#### Records for this exercise:
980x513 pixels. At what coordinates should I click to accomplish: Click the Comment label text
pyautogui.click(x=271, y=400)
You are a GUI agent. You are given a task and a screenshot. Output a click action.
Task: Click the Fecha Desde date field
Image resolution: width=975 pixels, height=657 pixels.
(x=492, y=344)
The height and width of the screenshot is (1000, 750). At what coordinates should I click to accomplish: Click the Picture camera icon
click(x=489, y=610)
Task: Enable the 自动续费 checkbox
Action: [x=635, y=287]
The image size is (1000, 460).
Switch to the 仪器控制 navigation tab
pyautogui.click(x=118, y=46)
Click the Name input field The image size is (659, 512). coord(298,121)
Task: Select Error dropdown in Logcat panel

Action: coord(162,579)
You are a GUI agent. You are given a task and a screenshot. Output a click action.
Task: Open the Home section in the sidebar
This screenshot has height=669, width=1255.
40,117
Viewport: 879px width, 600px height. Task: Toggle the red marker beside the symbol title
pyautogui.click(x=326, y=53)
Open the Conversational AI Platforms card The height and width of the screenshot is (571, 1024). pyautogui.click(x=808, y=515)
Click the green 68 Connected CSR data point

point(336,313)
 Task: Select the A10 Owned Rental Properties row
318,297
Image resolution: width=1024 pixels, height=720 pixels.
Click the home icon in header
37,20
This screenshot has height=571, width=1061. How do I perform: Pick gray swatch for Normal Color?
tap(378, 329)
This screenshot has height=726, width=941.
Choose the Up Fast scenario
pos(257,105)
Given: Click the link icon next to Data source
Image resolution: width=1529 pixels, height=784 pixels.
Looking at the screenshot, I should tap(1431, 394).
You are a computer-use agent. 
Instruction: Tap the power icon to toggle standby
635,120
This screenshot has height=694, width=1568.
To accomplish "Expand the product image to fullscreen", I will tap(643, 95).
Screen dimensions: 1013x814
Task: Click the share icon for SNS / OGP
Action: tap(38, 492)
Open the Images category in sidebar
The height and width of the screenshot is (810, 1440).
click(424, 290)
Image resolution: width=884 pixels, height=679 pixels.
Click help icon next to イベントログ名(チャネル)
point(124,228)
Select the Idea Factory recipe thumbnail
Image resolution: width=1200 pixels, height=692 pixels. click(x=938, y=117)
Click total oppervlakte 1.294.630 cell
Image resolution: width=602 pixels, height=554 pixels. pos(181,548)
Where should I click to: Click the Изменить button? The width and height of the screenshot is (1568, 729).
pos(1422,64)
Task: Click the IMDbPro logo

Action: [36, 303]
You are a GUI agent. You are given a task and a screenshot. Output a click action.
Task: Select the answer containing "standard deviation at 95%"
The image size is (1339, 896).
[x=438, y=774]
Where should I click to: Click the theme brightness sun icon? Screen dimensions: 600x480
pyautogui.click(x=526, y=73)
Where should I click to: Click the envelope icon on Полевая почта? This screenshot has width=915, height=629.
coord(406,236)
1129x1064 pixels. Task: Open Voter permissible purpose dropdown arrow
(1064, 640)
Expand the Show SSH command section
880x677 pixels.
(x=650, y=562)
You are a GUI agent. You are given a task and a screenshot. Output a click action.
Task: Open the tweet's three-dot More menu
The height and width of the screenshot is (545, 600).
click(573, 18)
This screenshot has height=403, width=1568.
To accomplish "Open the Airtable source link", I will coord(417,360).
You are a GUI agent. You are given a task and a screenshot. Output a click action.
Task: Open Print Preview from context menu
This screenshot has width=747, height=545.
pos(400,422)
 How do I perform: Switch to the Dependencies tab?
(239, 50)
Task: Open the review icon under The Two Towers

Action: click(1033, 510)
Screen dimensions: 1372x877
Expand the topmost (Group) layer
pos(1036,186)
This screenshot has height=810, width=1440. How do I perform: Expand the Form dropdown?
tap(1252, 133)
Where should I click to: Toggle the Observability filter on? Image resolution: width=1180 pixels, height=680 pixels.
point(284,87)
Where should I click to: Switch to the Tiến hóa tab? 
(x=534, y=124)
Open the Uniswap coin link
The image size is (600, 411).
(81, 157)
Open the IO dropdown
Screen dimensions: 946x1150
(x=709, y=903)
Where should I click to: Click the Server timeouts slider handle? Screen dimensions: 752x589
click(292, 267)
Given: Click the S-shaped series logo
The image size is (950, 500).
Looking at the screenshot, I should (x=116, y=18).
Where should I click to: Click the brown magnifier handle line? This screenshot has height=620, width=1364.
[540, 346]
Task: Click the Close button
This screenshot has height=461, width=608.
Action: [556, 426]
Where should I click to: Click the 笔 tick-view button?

#### What needs to be done:
Whenever the word "sidebar" appears in a line of the listing, copy out that line.

#### Answer box:
Task: Open the Home section in the sidebar
Open the Images category in sidebar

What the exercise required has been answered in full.